(Records for the task Opens)
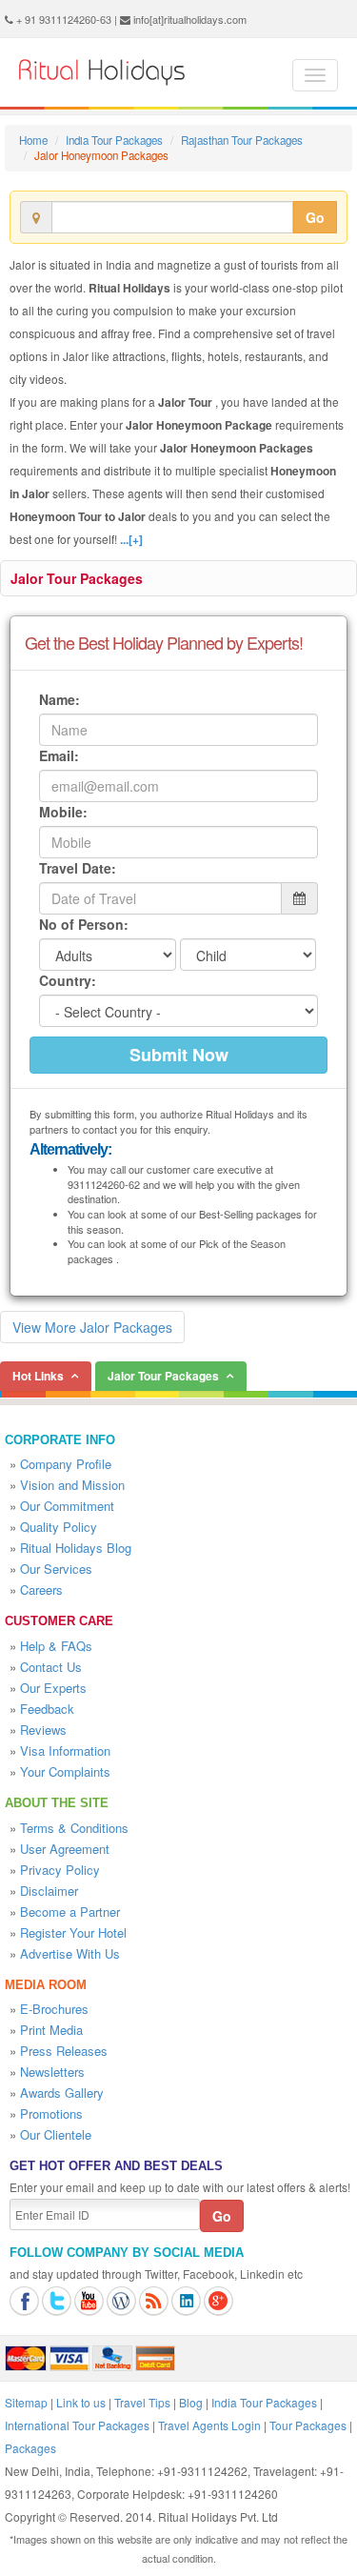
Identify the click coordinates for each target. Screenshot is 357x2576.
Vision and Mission (72, 1485)
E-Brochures (54, 2009)
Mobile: (63, 811)
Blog (191, 2402)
(Records for the task Closes)
Repeat all of the entries above exactly. Keep pictures out of it.

Identify the click coordinates for each target. Screenshot is 357x2576.
Vision and Mission (72, 1485)
E-Brochures (54, 2009)
Mobile: (63, 811)
Blog (191, 2402)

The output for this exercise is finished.